* **Exercise passage**:
== Segment start ==

There is no Brexit dividend - so where exactly is this NHS money coming from?

Where is the NHS money coming from? | Copyright: iStock
Where is the NHS money coming from? | Copyright: iStock

By Anita Charlesworth

The NHS had an early birthday present last week: A five-year funding boost worth over £20bn, announced by the prime minister. There was a bit of toing-and-froing over a Brexit dividend, but Theresa May was clear that taxes are going rise to pay for it - the government just hasn't decided which ones or by how much. That's been left for the chancellor's Autumn Budget.

By all accounts the negotiations between the chancellor, health secretary and the prime minister were tough and went to the wire. Given how dominant personalities usually are at Westminster, it's noteworthy that the debate between the Treasury and the Department of Health (DoH) was not about egos or power. Instead, it goes to the heart of one of the key issues facing government: how to balance the harm of austerity against the risks of Brexit. 

Eight years into austerity, public services are clearly suffering. The NHS is far from the hardest hit service but it is the one that touches us all. Support for the principle of a tax-funded, free at the point of use NHS is rock solid, but the public is worried. Satisfaction with the health service has dipped. People have noticed that hospitals are full to bursting, five million people are on NHS waiting lists and getting an appointment with a GP is harder than ever. 


The pressure of an ageing population with long-term health problems means a big slug of cash is essential if services are not to get much worse. Hunt knows this and politically it matters for the Conservatives: the NHS and Brexit are neck-and-neck on the list of public concerns. Although no-one thinks Brexit is going well, it’s working out better politically for May. The NHS remains an Achilles heel. The Conservatives are trusted much less on health than Labour (44% vs 21% in a recent ICM/Guardian poll).

Neutralising worries about the NHS therefore makes political sense. But recent analysis by the Health Foundation and IFS highlights how hard and expensive that will be.

== Segment end ==

* **Exercises**:
1. According to the NHS funding article, how many people are on NHS waiting lists?
2. Pick up the NHS funding article after its final sentence and keep writing it.
The material after the NHS funding article has no connection to it.

* **Data excerpt**:
== Segment start ==

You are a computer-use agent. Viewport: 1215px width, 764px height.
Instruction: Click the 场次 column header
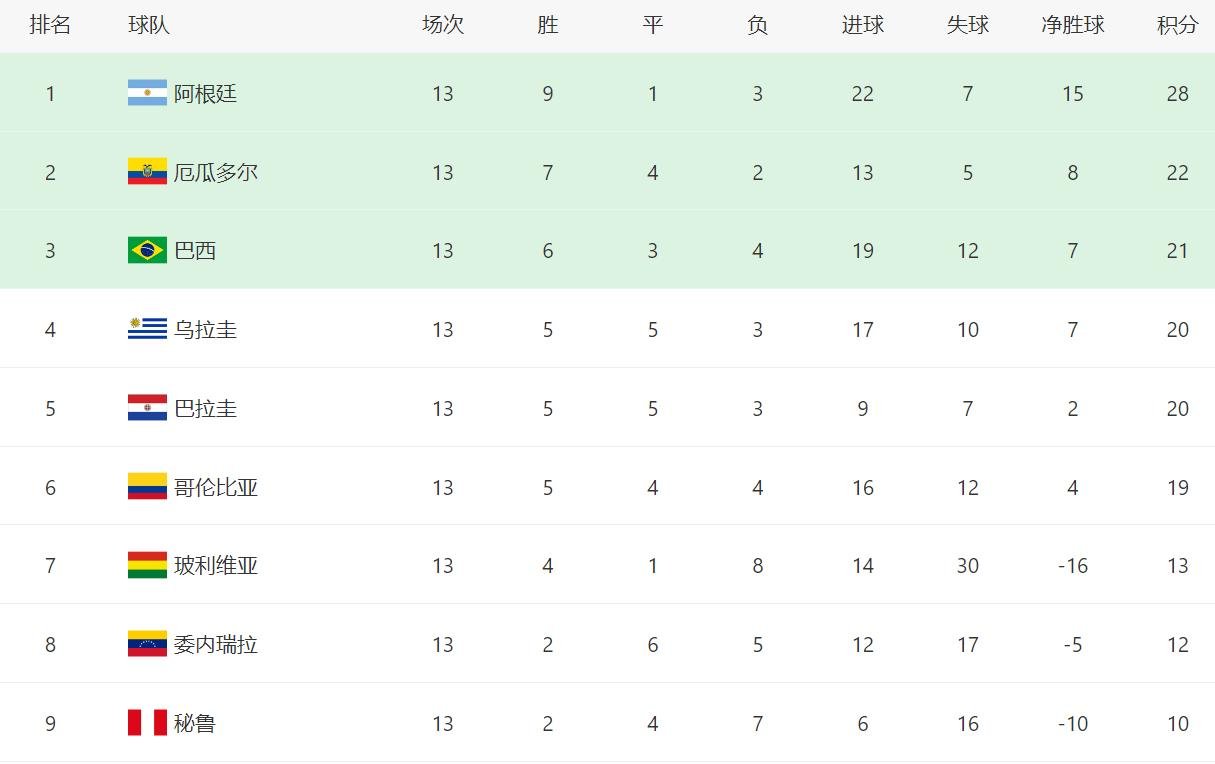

== Segment end ==

* **Results of the tasks**:
1. Five million people.

2.
Keeping up with the tidal wave of demand would consume funding increases of 3.3% a year. The government is offering 3.4%. That's enough to avert a crisis but it offers little scope for improvements in the areas where the NHS is comparatively weak, such as cancer and mental health. To make meaningful improvements the funding boost would have had to be at least four per cent - £5bn more than May is promising.

This leaves the government in a tricky position. A funding increase of 3.4% a year is a huge amount of money - well above the £350 million a week on the Brexit bus. But will the public see enough tangible improvement to feel the extra money was worth it? This is not an academic question. Despite what was on the side of the bus, extra funding for the NHS is not coming from a Brexit dividend – the IFS and OBR are clear there isn't one for the next few years. That leaves three options: cut other services, increase borrowing or put up taxes. 

Finding extra money for the NHS by cutting other areas of government spending is exactly what we've done over the last 70 years. Post-war we spent almost ten per cent of GDP on defence and 3.5% on health. Fast forward and things have reversed. 

Figure1: UK Public spending on health and defence as a share of total public spending 1955-56 to 2015-16

The health service takes up a third of all government spending on public services. Finding extra money for the NHS by cutting other services that have already borne the brunt of eight years of austerity is a no-go. That leaves borrowing or tax. Borrowing is down but debt remains high. A bit more borrowing for a few years might be possible, even sensible given Brexit. However, this can only ever be a temporary solution. 

The trouble is the UK doesn't have a temporary challenge. It has a structural problem with our public finances. What we want and need the state to do exceeds our tax base. We want European standards of health care but are paying US levels of taxation. Although the UK's tax is high by historic standards, we have the 13th lowest tax burden of the EU15. Even if we funded all £20bn of the extra NHS money through tax we would still be 13th.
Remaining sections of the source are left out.